[Exercise description]
Count how many lines in the entries below contain the word "icon", and reply with only that number.

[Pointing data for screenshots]
>> Start

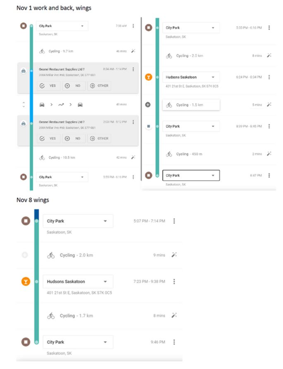This screenshot has width=283, height=369.
Task: Click edit wand icon for Cycling 10.5 km
Action: [x=133, y=157]
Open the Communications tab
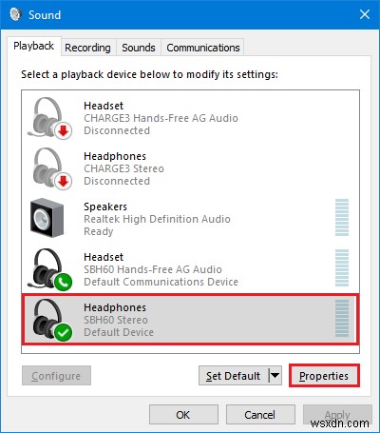This screenshot has width=380, height=433. point(203,48)
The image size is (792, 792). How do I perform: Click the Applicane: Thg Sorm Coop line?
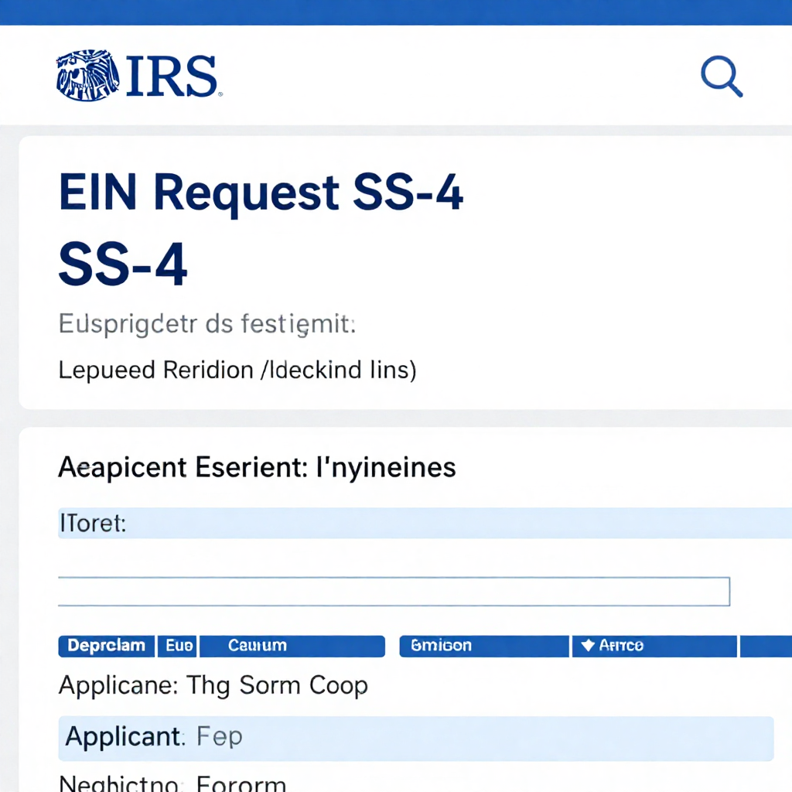pyautogui.click(x=213, y=685)
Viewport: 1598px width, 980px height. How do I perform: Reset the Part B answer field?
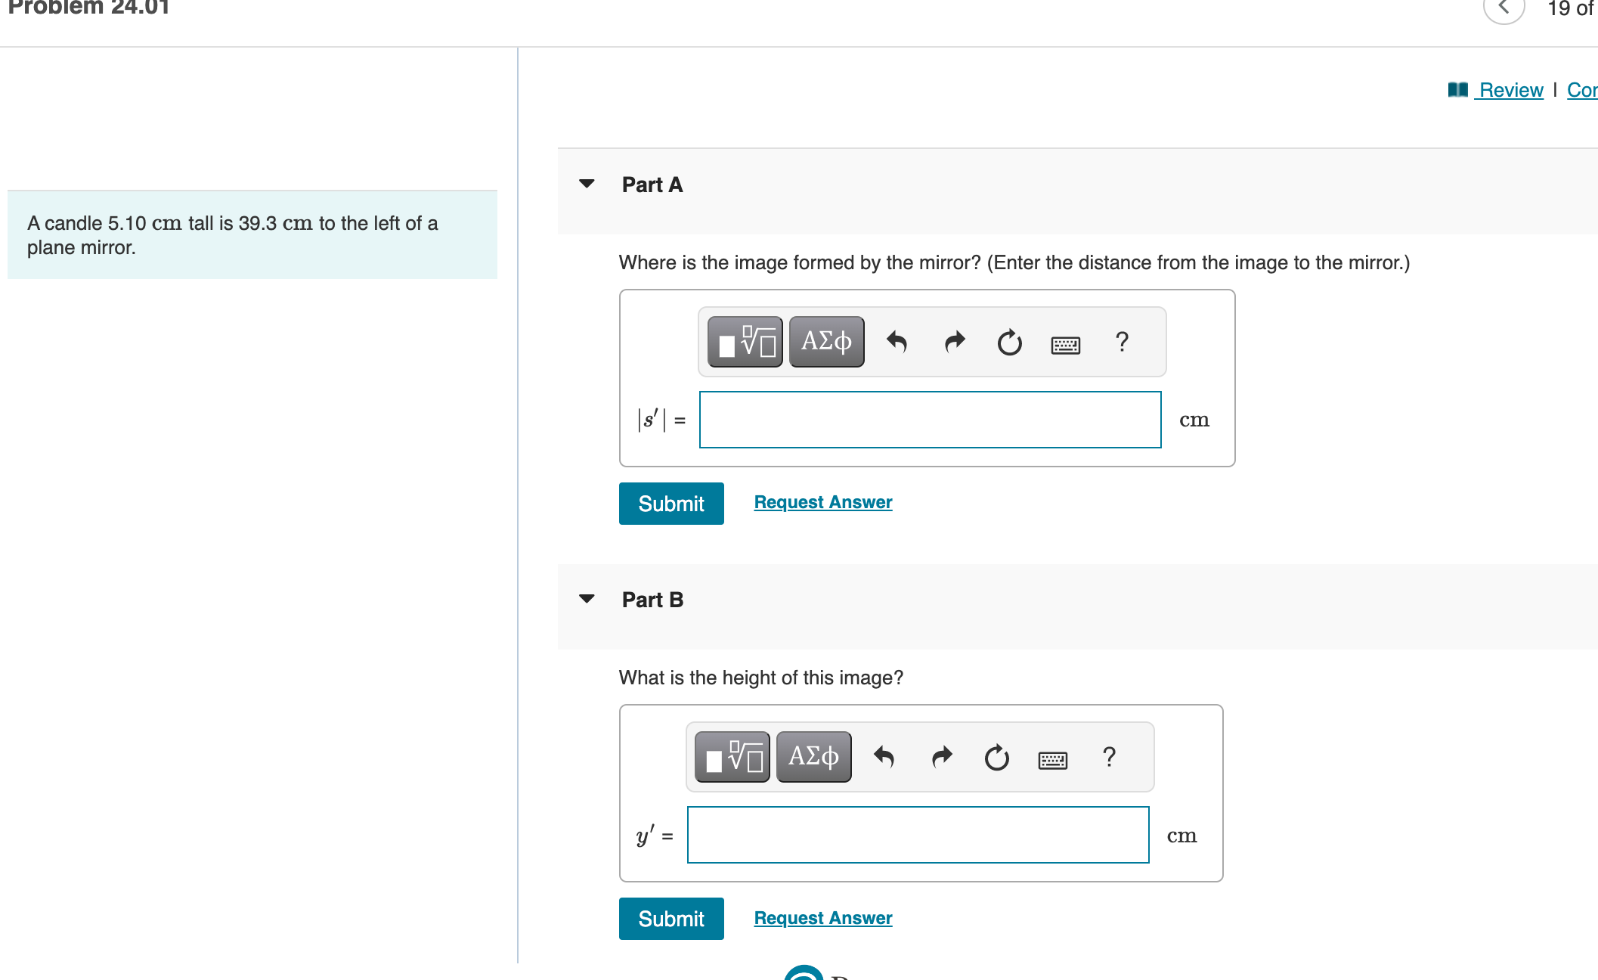[996, 758]
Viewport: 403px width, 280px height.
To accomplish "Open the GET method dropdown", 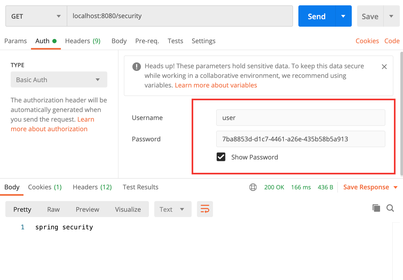I will point(36,16).
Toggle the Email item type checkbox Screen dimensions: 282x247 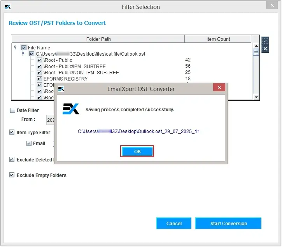[29, 144]
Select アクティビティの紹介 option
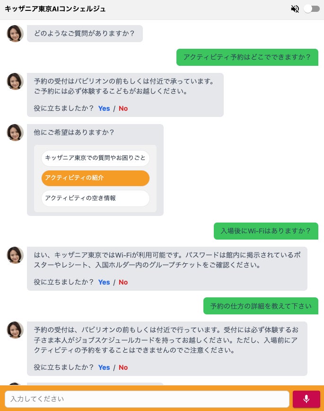The width and height of the screenshot is (324, 411). (x=95, y=178)
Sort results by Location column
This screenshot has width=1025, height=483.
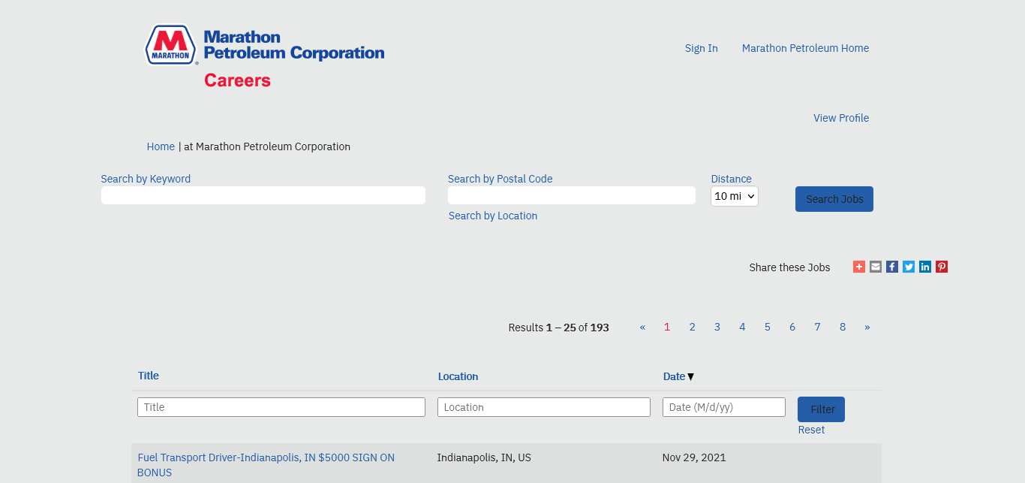pyautogui.click(x=458, y=376)
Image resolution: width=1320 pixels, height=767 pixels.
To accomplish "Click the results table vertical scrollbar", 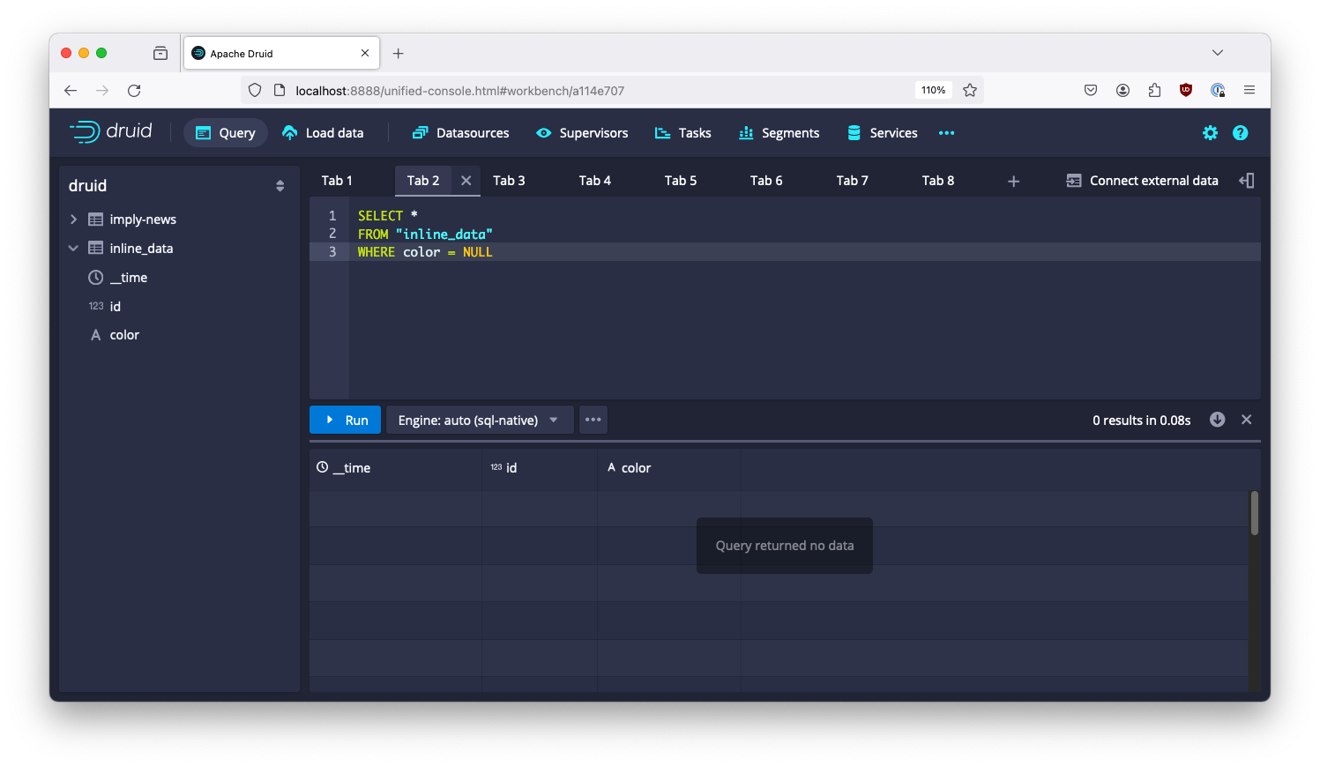I will pyautogui.click(x=1254, y=513).
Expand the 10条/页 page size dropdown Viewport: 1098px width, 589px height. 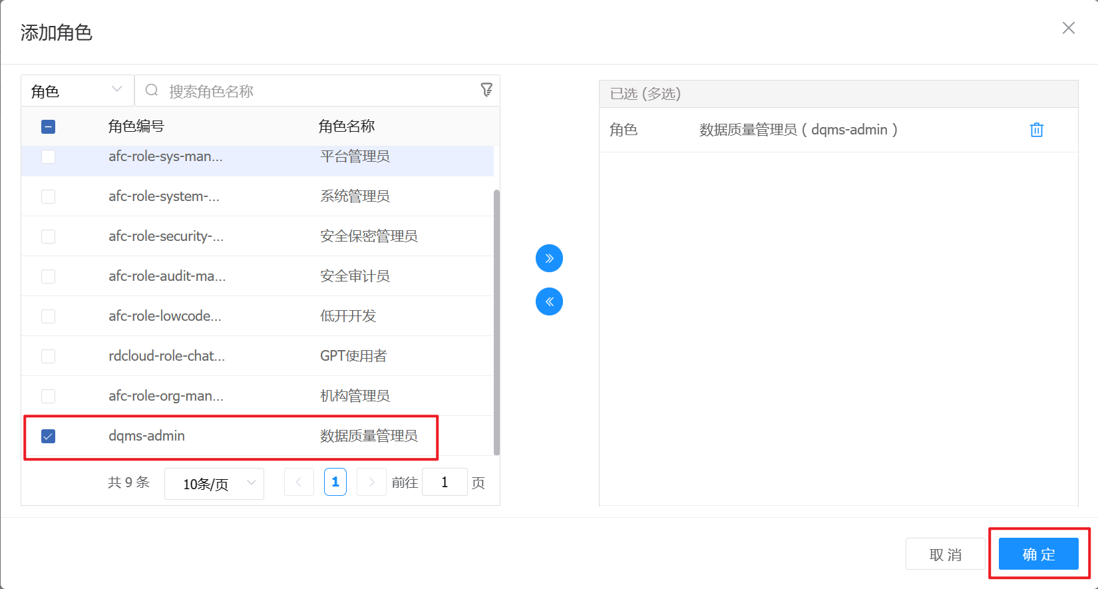click(214, 483)
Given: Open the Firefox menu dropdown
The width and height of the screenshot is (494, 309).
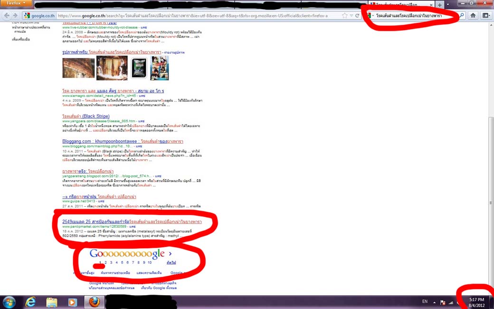Looking at the screenshot, I should pyautogui.click(x=17, y=3).
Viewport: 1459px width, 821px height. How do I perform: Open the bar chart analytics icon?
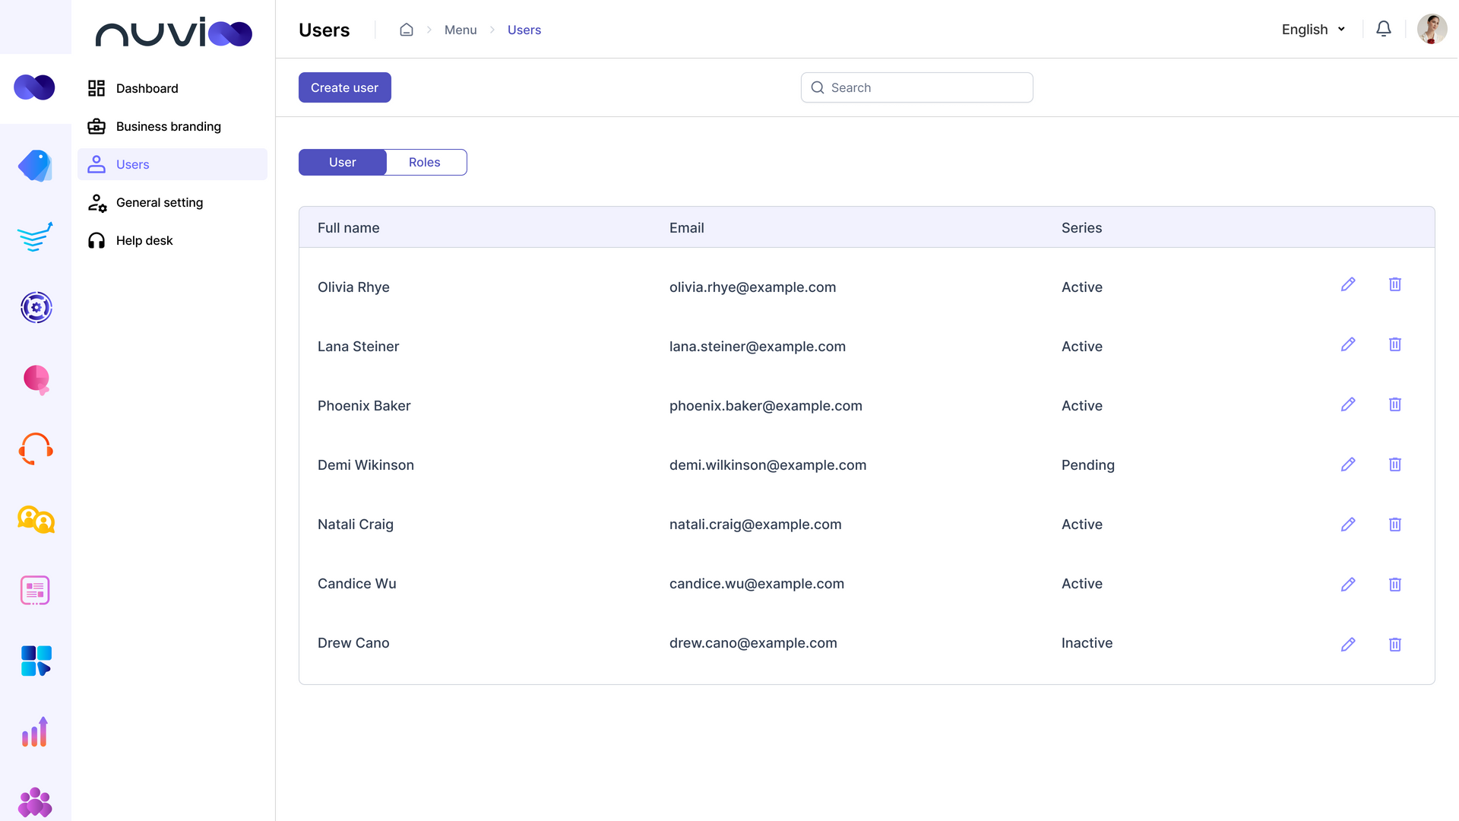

>> End

[Expected output]
2